Everett, Wash.

Published: Saturday, February 23, 2008

Farm group asks judge for pesticide protection

SEATTLE -- One day in 1995, Juan Angulo arrived for work at an Eastern Washington apple orchard only to begin vomiting. A terrible headache gripped him and his eyes and nose began to run. The same thing happened to the rest of his work crew, all from exposure to a pesticide called AZM, Angulo believed.

Citing his case and others, lawyers for the United Farmworkers argued to a federal judge Friday that the Environmental Protection Agency's decision to allow the use of AZM until 2012 was unconscionable. The EPA did not consider harm to farm workers, their families, or to rivers, lakes and salmon, they said, and the agency should be forced to reconsider.
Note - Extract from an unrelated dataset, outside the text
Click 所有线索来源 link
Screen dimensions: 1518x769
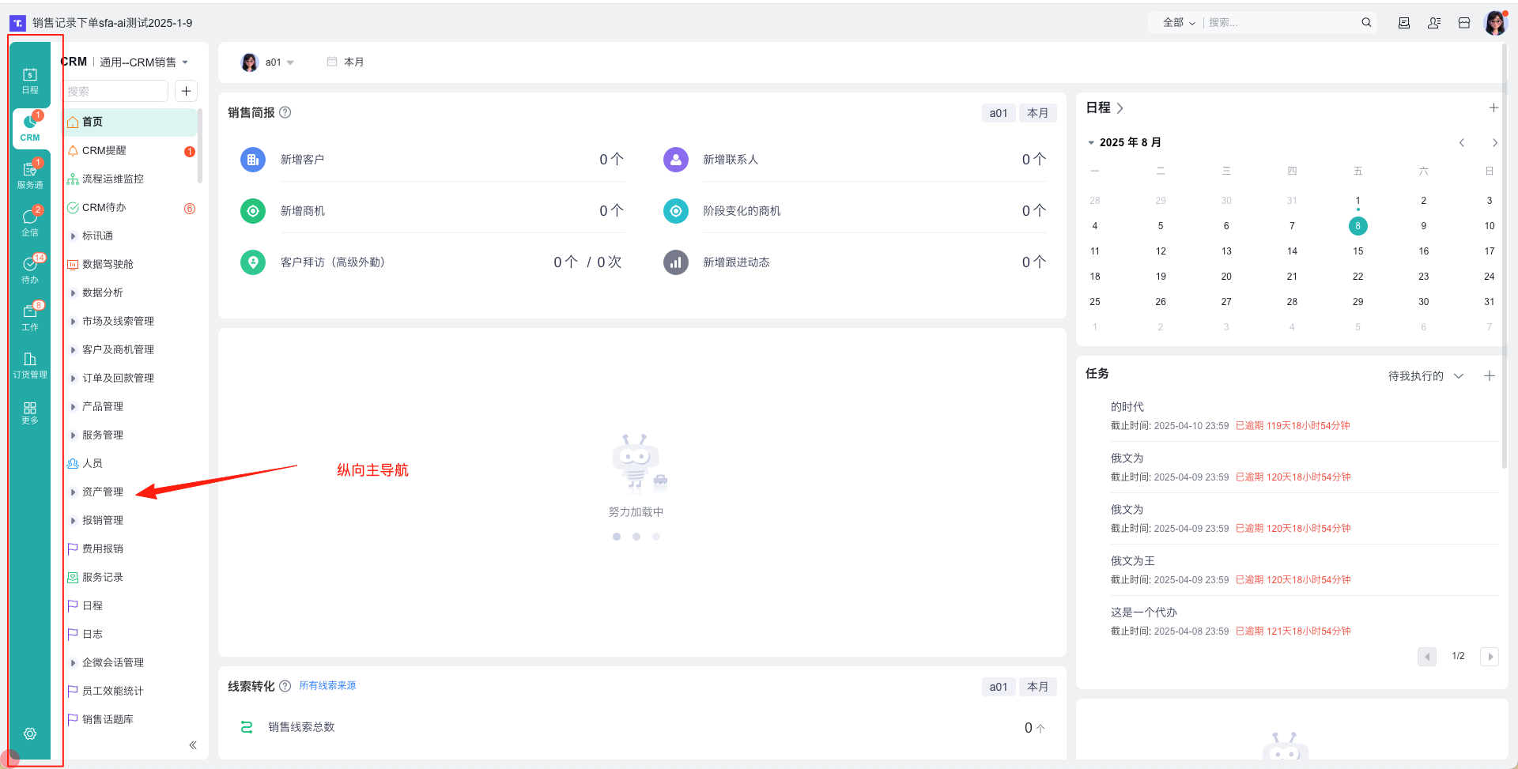coord(327,685)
"There are workers getting sick," Patti Goldman, of the environmental law firm Earthjustice, told U.S. District Judge Ricardo S. Martinez. "This isn't just hypothetical."

AZM, or azinphos-methyl, was derived from World War II-era nerve gas agents and has been used as a pesticide since the late 1950s. Because of its danger, the EPA in 2001 barred growers from using AZM on two dozen crops.

In 2006, the EPA decided to phase out all uses of the pesticide by 2012 -- two years later than it had initially proposed.

Cynthia Morris, a Justice Department lawyer who argued on the agency's behalf, told the judge that the short-term benefits of allowing growers to keep using AZM for the next five years outweigh the potential harm. She also said the phase out gave farmers time to come up with mitigation plans.

Goldman responded that the mitigation measures are far from adequate; for example, she said, they include no requirements that children be protected from AZM that drifts onto nearby fields during application. In its cost-benefit analysis, the EPA did not weigh harm to the environment or long-term health effects.